At an emotionally charged memorial service held in Arizona yesterday for victims of the Tucson shooting massacre, Barack Obama delivered a rousing speech to a 12,000 strong crowd that may be remembered as a watershed moment in the flailing President’s career.

Calling for calm and civility in the wake of the horrific incident in which a lone gun man killed six people and wounded 13 others in an assassination attempt on Democrats congresswomen Gabrielle Giffords, who is currently recovering in hospital after being shot in the head, Obama’s speech has generated widespread praise from both sides of politics as well as some inevitable criticism.

It provides a stark comparison to Sarah Palin’s divisive “blood libel” video address in which Palin earlier this week defended herself against accusations that provocative political rhetoric may have incited the Tuscon killings.

Here’s a small snippet from Obama’s speech (for a complete transcript, head here).

The truth is that none of us can know exactly what triggered this vicious attack. None of us can know with any certainty what might have stopped those shots from being fired, or what thoughts lurked in the inner recesses of a violent man’s mind.

So yes, we must examine all the facts behind this tragedy. We cannot and will not be passive in the face of such violence. We should be willing to challenge old assumptions in order to lessen the prospects of violence in the future.

But what we can’t do is use this tragedy as one more occasion to turn on one another. As we discuss these issues, let each of us do so with a good dose of humility

High profile conservative blogger Ed Morrissey was one of many staunch Obama critics who applauded the President’s address, calling it “what may be the finest moment of his presidency….he deserves credit and gratitude for his leadership at a point in time where the nation needed it, and I’m happy to give him both.”

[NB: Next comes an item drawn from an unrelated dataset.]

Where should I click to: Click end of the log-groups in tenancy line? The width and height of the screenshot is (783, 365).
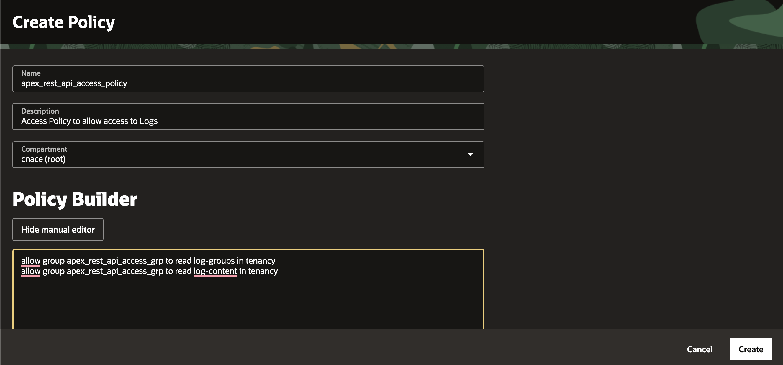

Here’s a snapshot of what other commentators had to say:

The New York Times

Helene Cooper and Jeff Zeleny: Obama Calls for a New Era of Civility in U.S. Politics

It was one of the more powerful addresses that Mr. Obama has delivered as president, harnessing the emotion generated by the shock and loss from Saturday’s shootings to urge Americans “to expand our moral imaginations, to listen to each other more carefully” and to “remind ourselves of all the ways that our hopes and dreams are bound together.”

Financial Times

Richard McGregor:  Obama praised by left and right for Arizona tone

Mr Obama’s poll ratings, already climbing higher in the wake of a number of deals cut with the outgoing Congress in December, are expected to receive a further boost in coming weeks.

The Washington Post

Jennifer Rublin: Arizona memorial: It’s not about politics

As for the president’s speech, it was one of his better moments because it avoided politics.

New York Post

John Podhoretz: Prez perfect – but the crowd was appalling

Never before in the annals of national moments of mourning have the words spoken been so wildly mismatched by the spirit in which they were received.

The sentences and paragraphs of President Obama’s speech last night were beautiful and moving and powerful. But for the most part they didn’t quite transcend the wildly inappropriate setting in which he delivered them.

The New Republic

Jonathan Chait: Obama’s Moving But Ultimately Unsatisfying Speech

…overall, I’m not sure he quite managed the delicate balance the speech required. It felt to me like a speech that didn’t entirely transcend politics, but didn’t quite work as political rhetoric either.

The Daily Beast

Eleanor Clift: The Obama of Old Returns With Arizona Speech

Barack Obama found his voice Wednesday night, the one the country fell in love with in ’08. Gone was the stiff, sober professor, and here was the president we’ve been yearning for…

Lloyd Grove: Mourner-in-Chief’s Eulogy Puts Palin to Shame

Just on the level of majestic pageantry, it’s simply not possible for a Fox News commentator and TLC reality-show star to match the president of the United States and the Leader of the Free World. Palin was a rowboat to Obama’s aircraft carrier.

Kristen Powers: Obama Speech Missed an Opportunity

President Obama’s speech in Arizona was a huge missed opportunity. True, as always, he delivered as “Healer-in-Chief” and provided inspiration. This was Job 1 for the speech. But there was another job: shutting down the nonsense about how Sarah Palin or right-wing talkers caused the shooting.

The Telegraph

Toby Harnden: Barack Obama may have transformed his presidency

Barack Obama woke up at the White House on Thursday to a chorus from America’s political class hailing him as having transformed his presidency by delivering an artful and heartfelt speech in Tucson.

This was the response not just of Democrats or liberal reporters but also Mr Obama’s Republican opponents, who conceded that he had done himself a power of political good.

The Guardian

Jonathan Freedland: Barack Obama’s Tucson speech rose to the moment and transcended it

Throughout his presidency a doubt about Barack Obama has lingered, one that first surfaced during his campaign for the White House that began nearly four years ago. The fear was that – for all his oratorical brilliance – Obama somehow lacked empathy, that he was a slightly chilly, aloof figure, that he struggled to connect emotionally. We’ll hear much less of that talk now.